▶ **TESTO DELL'ESERCIZIO**:
******

Tuttavia in un cinema che mette sempre al centro il punto di vista maschile ciò che ritorna e che fa problema – e bisogna ripeterlo ancora una volta, come sempre nei film di Desplechin – è soprattutto il femminile. Perché non sapremo mai il motivo per cui Carlotta se n’era andata rifacendosi una vita, cambiando il suo nome, risposandosi con un indiano, così come non sapremo perché poi ritornerà (e alla fine se ne andrà via nuovamente). Il suo desiderio rimane enigmatico anche quando Ismaël glielo chiederà urlando e spaccando tutti i mobili di casa che si trova a tiro. Il desiderio femminile non si fa parola e non si fa mai linguaggio: rimane muto, o meglio rimane un punto cieco (che infatti poi si fa punto di fuga nell’ossessione di Ismaël per la “prospettiva” nella parte finale del film) che fa letteralmente impazzire l’uomo. E tuttavia è proprio il punto cieco ciò che attrae il desiderio; è il punto di esclusione dal linguaggio l’elemento attorno a cui il linguaggio ruota. Così come è il corpo ciò che il linguaggio vorrebbe ridurre a parola. In altre parole l’erotismo si lega al punto cieco della follia, o come si dice in un dialogo tra Sylvia e Ismaël, l’amore deve rendere pazzi non ragionevoli.
Ma il problema del rapporto tra la vita e il linguaggio, tra la realtà e la sua rappresentazione, tra il bisogno di razionalizzazione e la fascinazione per ciò che ne è escluso è anche quello che dà forma al cinema di Desplechin. È il suo tratto nevrotico ossessivo che è allo stesso tempo il suo aspetto più originale ma inevitabilmente anche il suo limite. Les Fantômes d’Ismaël è un film logorroico e squilibrato, eccessivo e sopra le righe, che passa senza soluzione di continuità dalla spy story alla commedia, dal melodramma all’erotismo, e tuttavia è forse anche il suo film dove la forma è più fedele a quelle che da sempre sono le questioni che attraversano il suo cinema.

******

▶ **RACCOLTA DATI**:

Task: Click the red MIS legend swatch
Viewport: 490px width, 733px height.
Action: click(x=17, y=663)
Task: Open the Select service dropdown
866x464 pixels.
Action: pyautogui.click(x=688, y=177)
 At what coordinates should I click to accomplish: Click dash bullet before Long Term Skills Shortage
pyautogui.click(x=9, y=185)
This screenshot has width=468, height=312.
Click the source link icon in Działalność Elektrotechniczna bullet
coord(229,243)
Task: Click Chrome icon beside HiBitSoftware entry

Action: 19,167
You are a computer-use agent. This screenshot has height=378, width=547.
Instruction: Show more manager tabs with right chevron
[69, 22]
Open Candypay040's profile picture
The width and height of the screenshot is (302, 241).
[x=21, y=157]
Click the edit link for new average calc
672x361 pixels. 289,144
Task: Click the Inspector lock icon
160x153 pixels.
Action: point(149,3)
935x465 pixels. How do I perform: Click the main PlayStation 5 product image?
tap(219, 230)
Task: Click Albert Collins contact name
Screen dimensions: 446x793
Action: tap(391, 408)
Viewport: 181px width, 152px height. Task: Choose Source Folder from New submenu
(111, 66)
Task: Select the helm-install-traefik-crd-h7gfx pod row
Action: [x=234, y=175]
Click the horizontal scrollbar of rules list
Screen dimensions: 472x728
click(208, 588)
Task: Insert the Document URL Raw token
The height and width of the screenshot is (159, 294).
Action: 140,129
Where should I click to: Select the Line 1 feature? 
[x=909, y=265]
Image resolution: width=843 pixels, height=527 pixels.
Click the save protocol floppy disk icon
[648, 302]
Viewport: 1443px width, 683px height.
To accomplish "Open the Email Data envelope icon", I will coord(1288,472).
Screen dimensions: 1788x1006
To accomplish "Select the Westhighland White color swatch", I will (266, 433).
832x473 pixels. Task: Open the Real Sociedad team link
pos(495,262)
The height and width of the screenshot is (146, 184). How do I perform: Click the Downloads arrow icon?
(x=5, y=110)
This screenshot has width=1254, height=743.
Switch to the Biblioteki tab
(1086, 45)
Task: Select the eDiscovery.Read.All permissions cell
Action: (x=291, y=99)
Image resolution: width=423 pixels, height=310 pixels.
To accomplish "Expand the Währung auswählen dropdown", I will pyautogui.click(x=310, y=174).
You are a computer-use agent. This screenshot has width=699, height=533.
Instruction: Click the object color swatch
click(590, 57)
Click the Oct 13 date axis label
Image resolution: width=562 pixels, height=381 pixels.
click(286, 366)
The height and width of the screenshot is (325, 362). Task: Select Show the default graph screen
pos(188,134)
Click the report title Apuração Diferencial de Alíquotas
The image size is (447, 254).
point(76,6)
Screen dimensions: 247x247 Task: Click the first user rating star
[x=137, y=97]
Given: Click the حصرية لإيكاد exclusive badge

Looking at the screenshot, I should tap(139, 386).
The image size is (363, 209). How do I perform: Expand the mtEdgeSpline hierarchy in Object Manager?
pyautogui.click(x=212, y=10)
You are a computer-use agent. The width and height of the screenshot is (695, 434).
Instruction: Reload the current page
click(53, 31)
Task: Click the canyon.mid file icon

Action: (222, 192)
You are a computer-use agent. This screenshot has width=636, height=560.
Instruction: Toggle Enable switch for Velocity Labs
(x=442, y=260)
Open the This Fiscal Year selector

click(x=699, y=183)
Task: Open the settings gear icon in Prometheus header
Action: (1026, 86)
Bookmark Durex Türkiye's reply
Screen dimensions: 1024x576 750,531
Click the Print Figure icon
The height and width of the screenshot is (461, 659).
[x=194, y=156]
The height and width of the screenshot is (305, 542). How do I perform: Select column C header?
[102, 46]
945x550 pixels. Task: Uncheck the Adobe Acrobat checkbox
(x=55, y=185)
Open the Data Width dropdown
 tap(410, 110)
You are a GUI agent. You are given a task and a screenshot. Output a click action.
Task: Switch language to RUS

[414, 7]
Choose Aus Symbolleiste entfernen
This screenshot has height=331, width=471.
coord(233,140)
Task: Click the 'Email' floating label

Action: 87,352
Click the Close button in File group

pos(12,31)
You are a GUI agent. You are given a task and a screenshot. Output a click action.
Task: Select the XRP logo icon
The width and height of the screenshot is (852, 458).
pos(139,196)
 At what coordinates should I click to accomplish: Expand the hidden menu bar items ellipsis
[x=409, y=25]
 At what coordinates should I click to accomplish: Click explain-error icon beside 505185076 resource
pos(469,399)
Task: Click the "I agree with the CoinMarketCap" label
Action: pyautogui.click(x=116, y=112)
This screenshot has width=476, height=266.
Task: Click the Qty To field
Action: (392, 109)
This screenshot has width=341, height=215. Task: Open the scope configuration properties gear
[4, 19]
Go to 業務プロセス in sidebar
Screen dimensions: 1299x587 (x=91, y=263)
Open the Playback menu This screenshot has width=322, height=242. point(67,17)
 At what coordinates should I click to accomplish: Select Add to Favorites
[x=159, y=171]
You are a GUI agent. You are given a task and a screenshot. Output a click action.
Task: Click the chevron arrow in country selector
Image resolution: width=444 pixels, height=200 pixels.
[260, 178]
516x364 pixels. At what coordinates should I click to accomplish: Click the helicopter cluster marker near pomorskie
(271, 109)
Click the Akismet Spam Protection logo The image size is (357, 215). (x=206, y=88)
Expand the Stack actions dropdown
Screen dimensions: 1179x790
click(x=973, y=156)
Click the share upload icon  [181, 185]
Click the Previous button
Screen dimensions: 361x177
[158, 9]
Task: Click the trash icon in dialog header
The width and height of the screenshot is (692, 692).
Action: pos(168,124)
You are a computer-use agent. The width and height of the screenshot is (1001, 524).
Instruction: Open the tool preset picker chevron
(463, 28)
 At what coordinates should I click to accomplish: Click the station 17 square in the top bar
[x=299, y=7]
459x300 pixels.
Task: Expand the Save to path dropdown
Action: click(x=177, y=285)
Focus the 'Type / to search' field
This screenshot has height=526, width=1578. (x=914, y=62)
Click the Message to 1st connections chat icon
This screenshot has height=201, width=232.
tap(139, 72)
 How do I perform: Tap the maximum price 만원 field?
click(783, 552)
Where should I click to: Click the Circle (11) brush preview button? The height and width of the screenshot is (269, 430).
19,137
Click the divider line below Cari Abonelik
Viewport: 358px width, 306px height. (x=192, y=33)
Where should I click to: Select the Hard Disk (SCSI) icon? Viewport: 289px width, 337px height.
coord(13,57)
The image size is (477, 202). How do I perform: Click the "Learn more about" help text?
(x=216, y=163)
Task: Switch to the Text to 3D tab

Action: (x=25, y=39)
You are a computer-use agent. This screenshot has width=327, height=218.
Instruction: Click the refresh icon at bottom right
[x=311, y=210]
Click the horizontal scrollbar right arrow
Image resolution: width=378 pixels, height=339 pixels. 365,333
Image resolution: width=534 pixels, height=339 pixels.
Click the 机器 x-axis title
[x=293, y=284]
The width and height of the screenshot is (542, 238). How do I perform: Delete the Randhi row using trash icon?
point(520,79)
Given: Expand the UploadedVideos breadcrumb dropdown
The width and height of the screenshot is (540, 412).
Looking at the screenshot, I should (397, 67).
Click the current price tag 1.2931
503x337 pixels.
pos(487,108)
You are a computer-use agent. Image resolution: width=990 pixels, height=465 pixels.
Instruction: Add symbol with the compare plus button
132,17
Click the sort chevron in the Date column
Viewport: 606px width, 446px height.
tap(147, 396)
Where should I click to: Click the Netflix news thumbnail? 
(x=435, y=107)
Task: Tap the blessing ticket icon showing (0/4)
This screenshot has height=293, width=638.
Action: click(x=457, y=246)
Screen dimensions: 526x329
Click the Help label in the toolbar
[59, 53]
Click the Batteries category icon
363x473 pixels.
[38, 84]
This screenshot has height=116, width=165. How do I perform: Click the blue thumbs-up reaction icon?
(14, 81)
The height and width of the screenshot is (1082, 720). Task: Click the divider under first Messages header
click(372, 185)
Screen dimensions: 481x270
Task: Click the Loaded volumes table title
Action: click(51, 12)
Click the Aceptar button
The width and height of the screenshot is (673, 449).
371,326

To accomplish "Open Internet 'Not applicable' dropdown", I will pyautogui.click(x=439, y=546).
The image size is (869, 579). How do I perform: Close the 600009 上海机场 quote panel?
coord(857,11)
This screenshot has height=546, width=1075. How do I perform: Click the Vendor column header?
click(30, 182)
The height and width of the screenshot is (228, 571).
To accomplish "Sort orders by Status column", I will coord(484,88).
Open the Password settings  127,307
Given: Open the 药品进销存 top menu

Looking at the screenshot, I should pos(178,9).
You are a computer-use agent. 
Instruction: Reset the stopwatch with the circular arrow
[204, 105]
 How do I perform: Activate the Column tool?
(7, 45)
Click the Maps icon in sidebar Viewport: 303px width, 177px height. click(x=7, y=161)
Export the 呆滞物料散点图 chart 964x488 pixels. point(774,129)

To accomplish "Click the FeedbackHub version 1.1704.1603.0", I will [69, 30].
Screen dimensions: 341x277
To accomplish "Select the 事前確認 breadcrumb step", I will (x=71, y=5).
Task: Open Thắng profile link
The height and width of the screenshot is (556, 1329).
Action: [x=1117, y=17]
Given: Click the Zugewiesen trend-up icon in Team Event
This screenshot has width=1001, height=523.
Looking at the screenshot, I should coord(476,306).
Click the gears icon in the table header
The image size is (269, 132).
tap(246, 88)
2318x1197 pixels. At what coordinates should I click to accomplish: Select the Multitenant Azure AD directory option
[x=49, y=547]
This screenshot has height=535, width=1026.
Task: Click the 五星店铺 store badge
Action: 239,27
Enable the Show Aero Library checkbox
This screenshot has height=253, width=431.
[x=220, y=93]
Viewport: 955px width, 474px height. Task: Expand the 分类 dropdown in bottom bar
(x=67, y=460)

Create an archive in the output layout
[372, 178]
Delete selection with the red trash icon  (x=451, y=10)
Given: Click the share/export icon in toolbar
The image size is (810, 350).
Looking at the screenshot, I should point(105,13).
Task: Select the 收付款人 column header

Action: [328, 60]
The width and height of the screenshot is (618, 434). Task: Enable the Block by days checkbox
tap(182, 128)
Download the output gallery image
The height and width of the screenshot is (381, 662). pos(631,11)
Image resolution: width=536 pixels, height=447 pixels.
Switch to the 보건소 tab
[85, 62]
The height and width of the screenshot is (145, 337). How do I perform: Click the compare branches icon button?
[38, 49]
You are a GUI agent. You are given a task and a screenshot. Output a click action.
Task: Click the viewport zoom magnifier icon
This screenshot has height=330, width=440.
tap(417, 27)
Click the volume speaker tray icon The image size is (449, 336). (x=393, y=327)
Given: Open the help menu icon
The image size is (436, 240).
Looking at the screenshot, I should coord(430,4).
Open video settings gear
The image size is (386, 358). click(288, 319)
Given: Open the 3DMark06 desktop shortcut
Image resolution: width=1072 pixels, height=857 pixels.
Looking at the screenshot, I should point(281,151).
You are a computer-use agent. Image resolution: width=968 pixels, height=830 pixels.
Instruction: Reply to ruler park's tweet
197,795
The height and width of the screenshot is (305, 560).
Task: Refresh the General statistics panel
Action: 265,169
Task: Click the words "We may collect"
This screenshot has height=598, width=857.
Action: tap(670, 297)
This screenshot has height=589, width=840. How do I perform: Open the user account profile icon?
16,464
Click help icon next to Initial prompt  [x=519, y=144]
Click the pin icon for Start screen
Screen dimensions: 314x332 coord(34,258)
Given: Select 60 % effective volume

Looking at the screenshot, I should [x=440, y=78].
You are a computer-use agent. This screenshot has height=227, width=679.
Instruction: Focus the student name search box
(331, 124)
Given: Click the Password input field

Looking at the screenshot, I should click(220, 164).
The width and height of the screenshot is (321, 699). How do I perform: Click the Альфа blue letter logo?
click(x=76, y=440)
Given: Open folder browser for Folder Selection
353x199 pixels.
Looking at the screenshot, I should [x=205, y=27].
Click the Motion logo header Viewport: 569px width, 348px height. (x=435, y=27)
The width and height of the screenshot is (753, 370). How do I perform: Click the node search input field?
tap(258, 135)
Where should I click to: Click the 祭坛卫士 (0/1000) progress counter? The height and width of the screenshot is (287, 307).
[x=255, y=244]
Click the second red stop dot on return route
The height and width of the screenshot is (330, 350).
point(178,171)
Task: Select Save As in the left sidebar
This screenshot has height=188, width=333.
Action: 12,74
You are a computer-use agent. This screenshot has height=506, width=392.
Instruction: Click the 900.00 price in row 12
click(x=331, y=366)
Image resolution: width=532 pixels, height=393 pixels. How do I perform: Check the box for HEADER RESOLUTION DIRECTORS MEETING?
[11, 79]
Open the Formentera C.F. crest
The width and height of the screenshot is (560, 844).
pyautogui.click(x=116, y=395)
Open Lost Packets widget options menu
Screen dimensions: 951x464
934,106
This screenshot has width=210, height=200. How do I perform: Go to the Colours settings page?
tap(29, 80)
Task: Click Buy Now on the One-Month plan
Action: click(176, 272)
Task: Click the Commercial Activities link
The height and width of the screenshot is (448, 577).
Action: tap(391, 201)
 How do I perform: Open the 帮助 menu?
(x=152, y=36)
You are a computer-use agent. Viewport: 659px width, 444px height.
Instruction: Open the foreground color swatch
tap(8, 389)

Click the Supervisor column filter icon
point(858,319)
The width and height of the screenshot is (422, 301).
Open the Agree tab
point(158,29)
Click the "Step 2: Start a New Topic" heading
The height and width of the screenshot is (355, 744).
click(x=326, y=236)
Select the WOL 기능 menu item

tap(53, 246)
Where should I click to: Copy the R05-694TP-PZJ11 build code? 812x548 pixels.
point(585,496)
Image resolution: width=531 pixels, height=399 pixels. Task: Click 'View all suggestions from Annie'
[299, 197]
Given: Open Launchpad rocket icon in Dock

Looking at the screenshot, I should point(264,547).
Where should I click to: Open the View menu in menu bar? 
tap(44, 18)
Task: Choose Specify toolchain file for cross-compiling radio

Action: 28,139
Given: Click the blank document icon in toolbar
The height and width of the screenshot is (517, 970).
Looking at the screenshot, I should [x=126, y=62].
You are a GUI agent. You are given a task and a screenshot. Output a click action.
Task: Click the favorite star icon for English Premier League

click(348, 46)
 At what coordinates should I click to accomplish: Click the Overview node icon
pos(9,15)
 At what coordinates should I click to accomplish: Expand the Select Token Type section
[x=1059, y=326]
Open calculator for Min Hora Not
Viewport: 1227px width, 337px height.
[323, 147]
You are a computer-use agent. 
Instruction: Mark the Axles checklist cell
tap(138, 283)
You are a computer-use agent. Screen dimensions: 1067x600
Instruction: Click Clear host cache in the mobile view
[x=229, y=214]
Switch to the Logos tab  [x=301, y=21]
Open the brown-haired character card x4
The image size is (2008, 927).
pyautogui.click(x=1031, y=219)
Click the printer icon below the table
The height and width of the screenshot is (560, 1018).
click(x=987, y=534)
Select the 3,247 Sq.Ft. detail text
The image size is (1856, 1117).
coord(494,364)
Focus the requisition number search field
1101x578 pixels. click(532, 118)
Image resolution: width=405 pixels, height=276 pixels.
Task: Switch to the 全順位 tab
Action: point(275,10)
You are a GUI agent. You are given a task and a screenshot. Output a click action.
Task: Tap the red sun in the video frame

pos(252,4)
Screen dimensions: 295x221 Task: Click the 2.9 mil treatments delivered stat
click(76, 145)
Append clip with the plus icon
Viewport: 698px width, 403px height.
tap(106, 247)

******

▶ **IL TUO COMPITO**:
Secondo il testo dell'esercizio, Les Fantômes d'Ismaël passa senza soluzione di continuità da un genere all'altro. Elenca tutti i generi nominati.

▶ **SOLUZIONE**:
Spy story, commedia, melodramma, erotismo.